Em Dumas, em vez de Giorgio Germont, temos M. Duval, que é um homem medíocre, sem força e coragem para enfrentar a sociedade em que vive. Dumas o descreve como justo, terno com Marguerite e sensato, praticamente o isentando de culpa. Em princípio arredio, Duval, após conversar com Marguerite, se deixa convencer pela sinceridade e pelas boas intensões da ex-cortesã. Ele lhe explica, porém, que, para a sociedade, ela sempre será uma cortesã, seu passado nunca será esquecido, ela e Armand (o Alfredo de Dumas) nunca serão aceitos, e a situação se tornará insustentável. Além disso, ele tem uma filha “pura como um anjo” — bem diferente, pois, da maculada Marguerite! —, cujo noivado estará ameaçado caso o seu irmão continue a viver com uma cortesã. Na ópera, é em “Pura siccome un angelo” que Germont explica a Violetta sobre a situação da filha. Com um belo piano, Salsi salientou as rosas do amor (Le rose dell’amor), as quais, segundo Germont, cabia à Violetta impedir que fossem transformadas em espinho. Na visão de Germont, pois, o amor puro e verdadeiro era esse entre a filha e o noivo, sujeito a uma condicionante externa, e não o amor incondicional existente entre o filho e a cortesã. Foi o que Salsi conseguiu transmitir com o seu canto.

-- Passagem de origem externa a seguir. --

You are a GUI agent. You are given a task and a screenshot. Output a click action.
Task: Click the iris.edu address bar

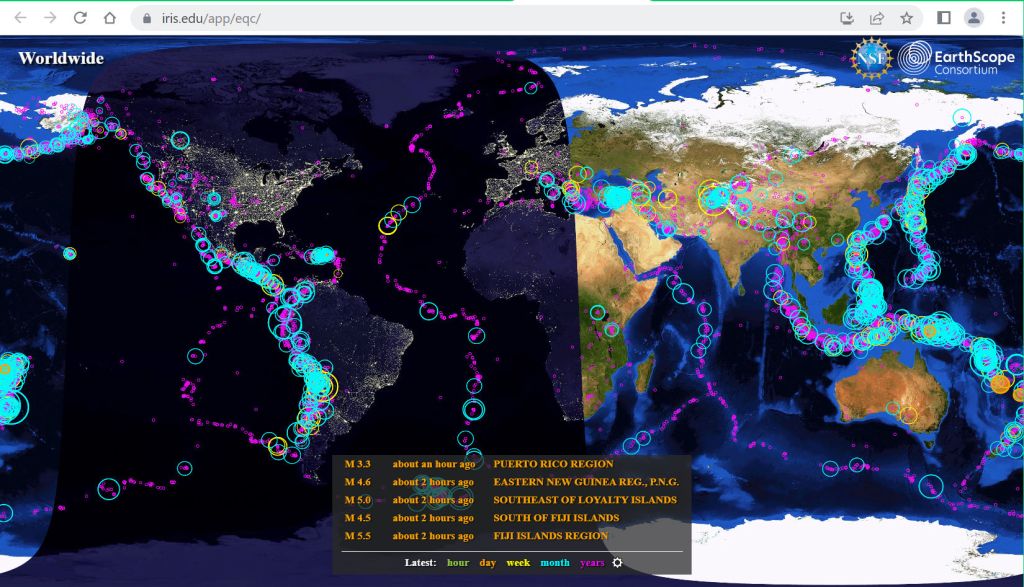(450, 18)
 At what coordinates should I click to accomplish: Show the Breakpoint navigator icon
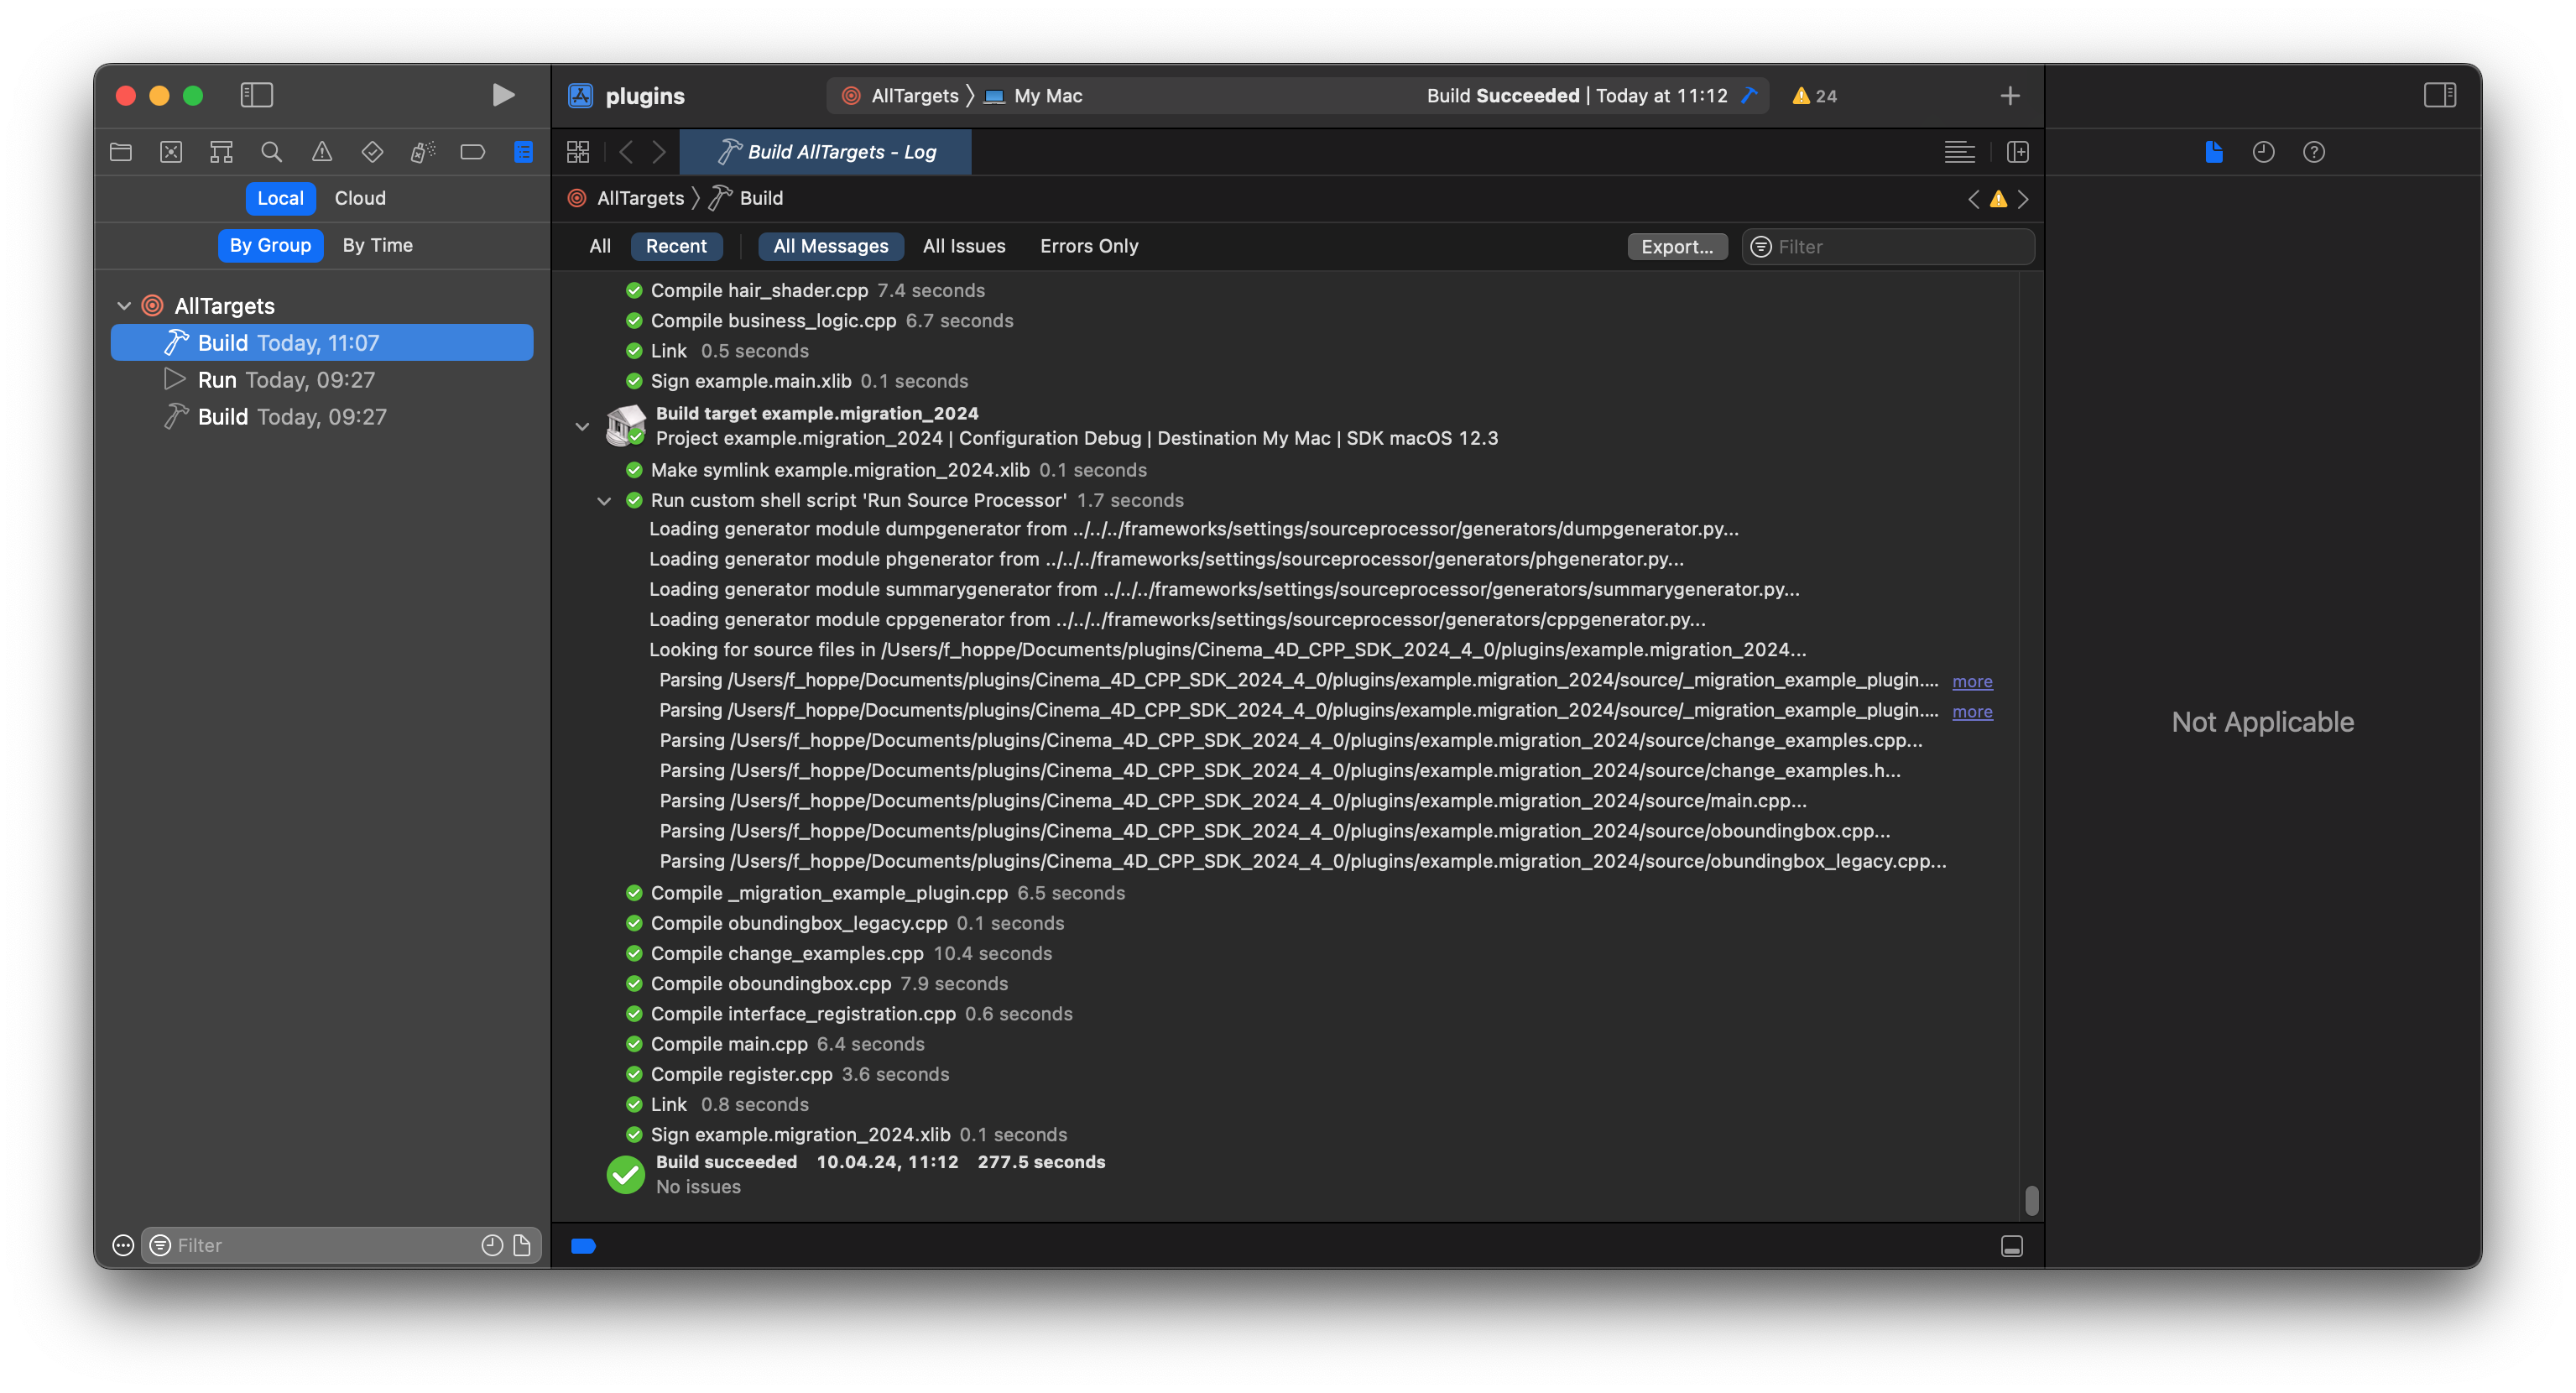tap(472, 152)
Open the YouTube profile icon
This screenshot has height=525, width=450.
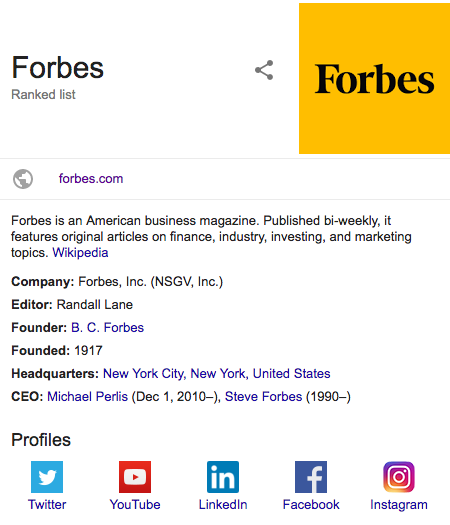[x=135, y=477]
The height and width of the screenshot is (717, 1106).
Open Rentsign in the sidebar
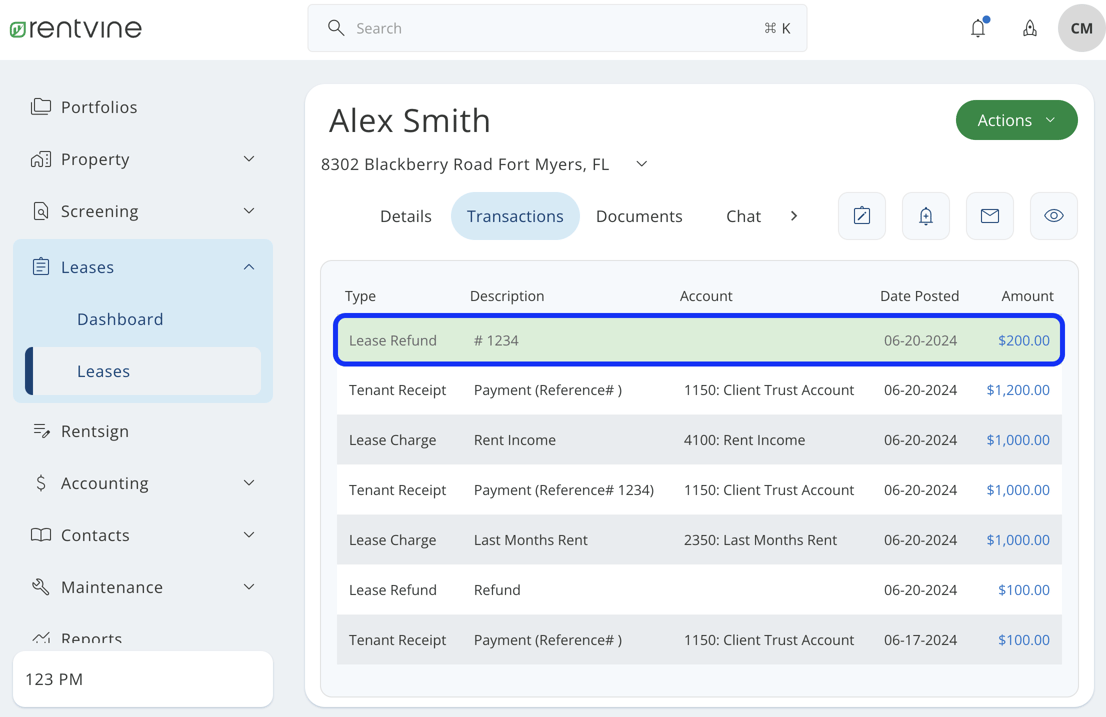click(95, 431)
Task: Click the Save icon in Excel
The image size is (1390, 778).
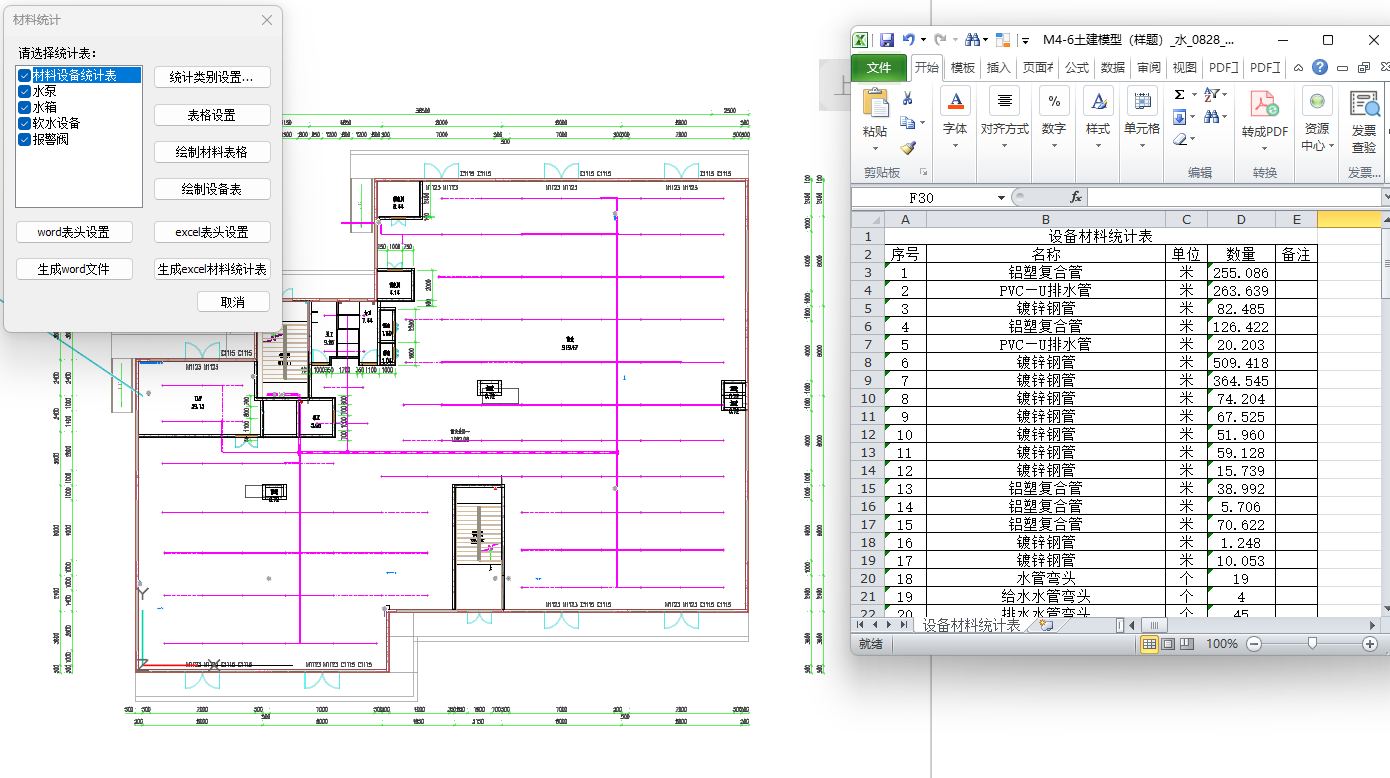Action: [886, 40]
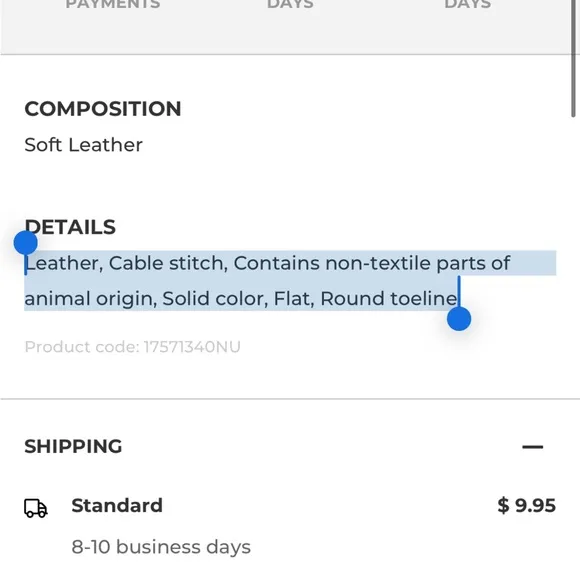Click 'Contains non-textile parts of' text
580x580 pixels.
pyautogui.click(x=372, y=263)
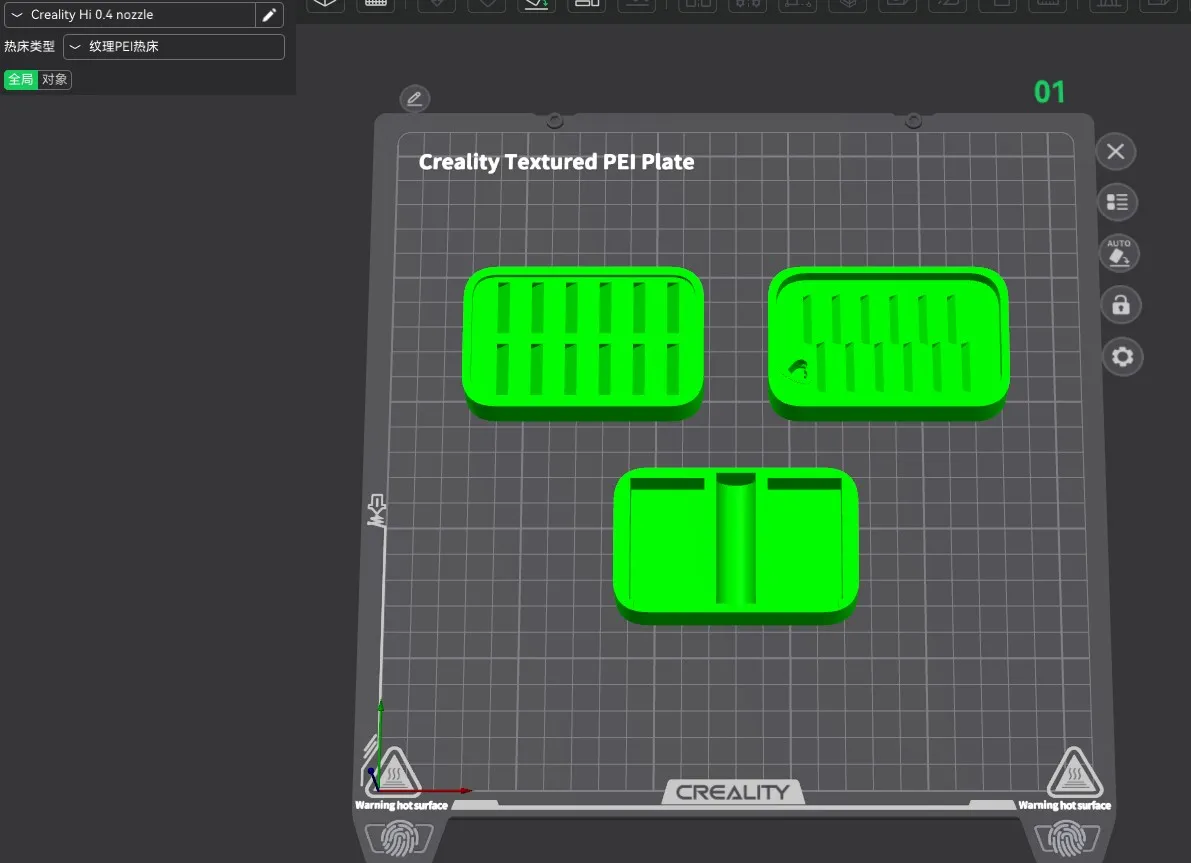Screen dimensions: 1191x863
Task: Open plate settings with the gear icon
Action: pyautogui.click(x=1121, y=357)
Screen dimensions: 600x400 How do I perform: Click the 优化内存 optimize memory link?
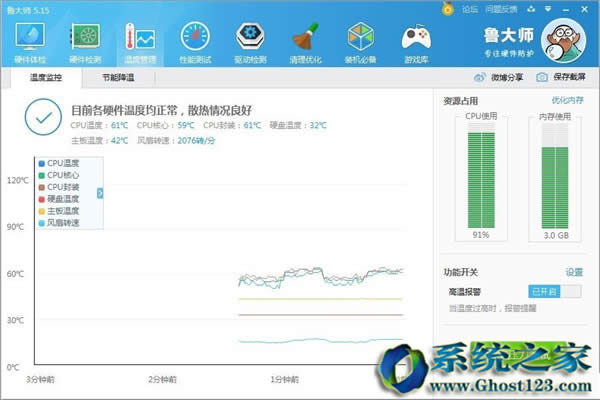(567, 101)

Típica ópera de soprano, é de uma boa Violetta que depende o sucesso de La Traviata. E Nadine Sierra tem importantes atributos que a qualificam para o papel. Dona de uma voz poderosa, perfeitamente audível em um teatro do tamanho do Met, em momento algum encoberta, com peso nos médios e agudos estratosféricos, brilhantes e seguros, ela se adequa aos três atos, às três fases distintas da vida de Violetta – coisa que nem sempre ocorre, mesmo com grandes intérpretes. Além disso, desenvolveu uma técnica de altíssimo nível, é musicalmente consistente e tem ótima dicção.

Logo no início, já no famoso brindisi, Nadine Sierra pôs em ação o seu belo fraseado, com riqueza dinâmica e legato, mas ao término dessa célebre passagem, a diva segurou demais o agudo, e terminou depois dos outros. Fosse isso um mero acidente, nem seria digno de comentário. O problema é que não ocorreu apenas no dia 12, mas também pôde ser observado no vídeo do dia 05, e se repetiu em todas as outras situações de conjunto. Não me parece razoável supor que seja um problema musical, de tempo, já que Sierra tem dado provas de sua competência nesse campo. Coisa de diva deslumbrada com o próprio agudo… Uma pena.

Doente, em meio à festa, Violetta não se sente bem e se retira. É um ponto em que é necessária certa demonstração de fraqueza, de fragilidade – coisa que, dirigida por Mayer, Sierra não conseguiu fazer. Rindo, rodopiando, foi uma Violetta faceira e totalmente saudável durante todo o primeiro ato.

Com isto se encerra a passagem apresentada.